### Material provided
☆ ☆ ☆ ☆ ☆ ☆ ☆

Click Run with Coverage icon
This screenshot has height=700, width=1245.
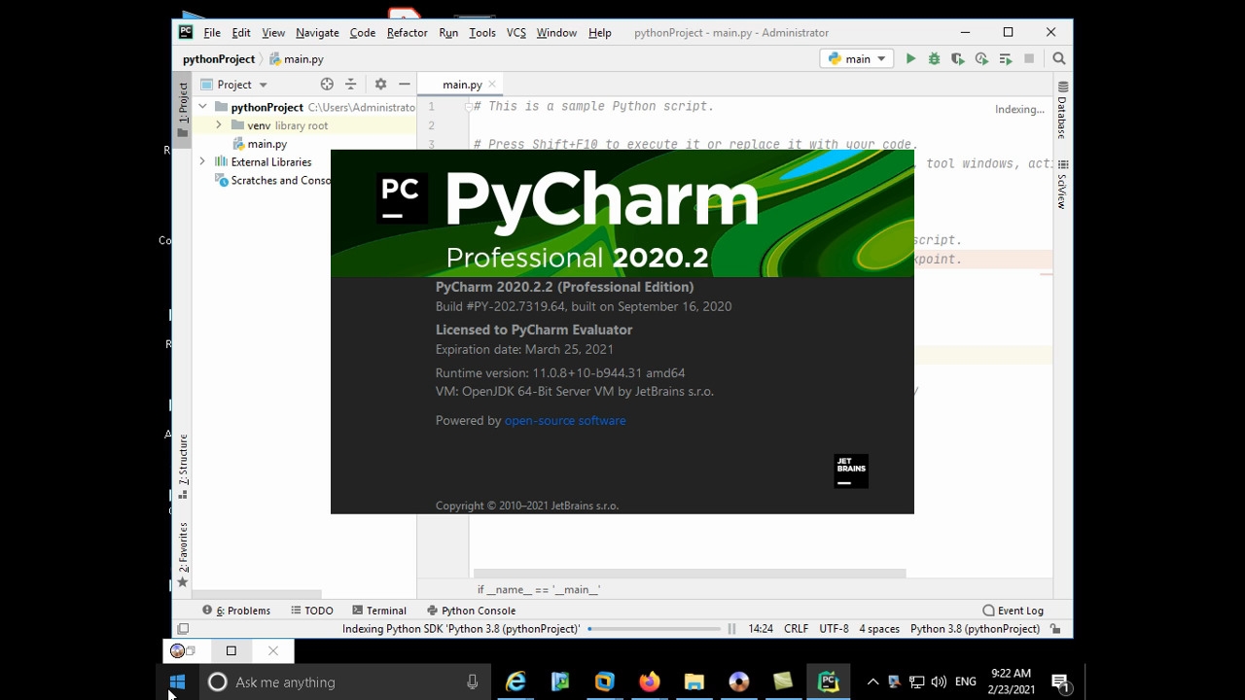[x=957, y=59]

☆ ☆ ☆ ☆ ☆ ☆ ☆

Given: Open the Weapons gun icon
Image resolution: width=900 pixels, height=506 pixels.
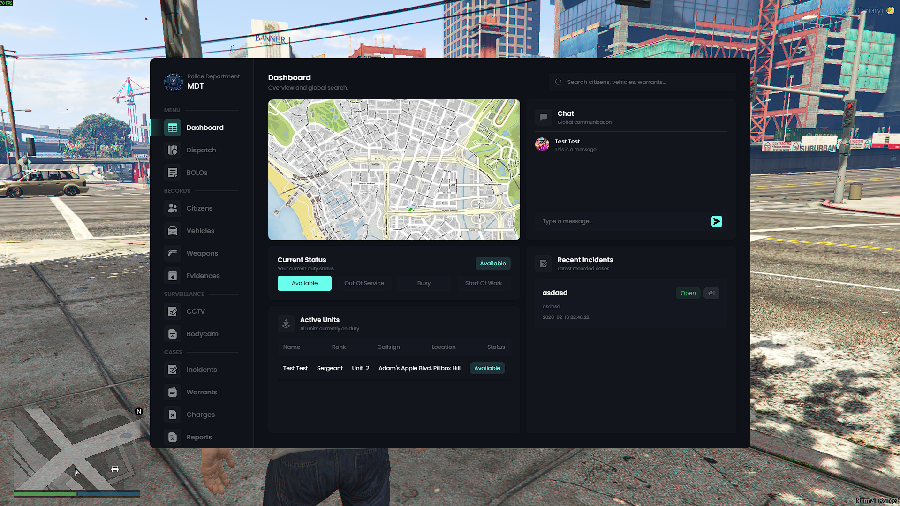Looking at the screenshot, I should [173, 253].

☆ ☆ ☆ ☆ ☆ ☆ ☆

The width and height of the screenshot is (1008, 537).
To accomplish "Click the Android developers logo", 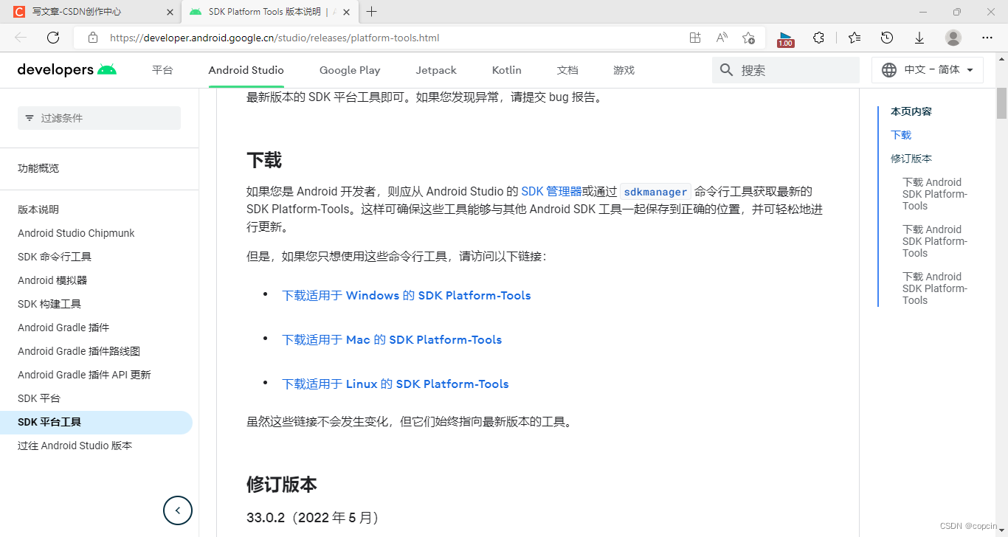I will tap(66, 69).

☆ ☆ ☆ ☆ ☆ ☆ ☆

### Task instructions
Find the string "icon" in the listing and return every line that holds it.

### Problem solution
Click Run with Coverage icon
Given: Open the Weapons gun icon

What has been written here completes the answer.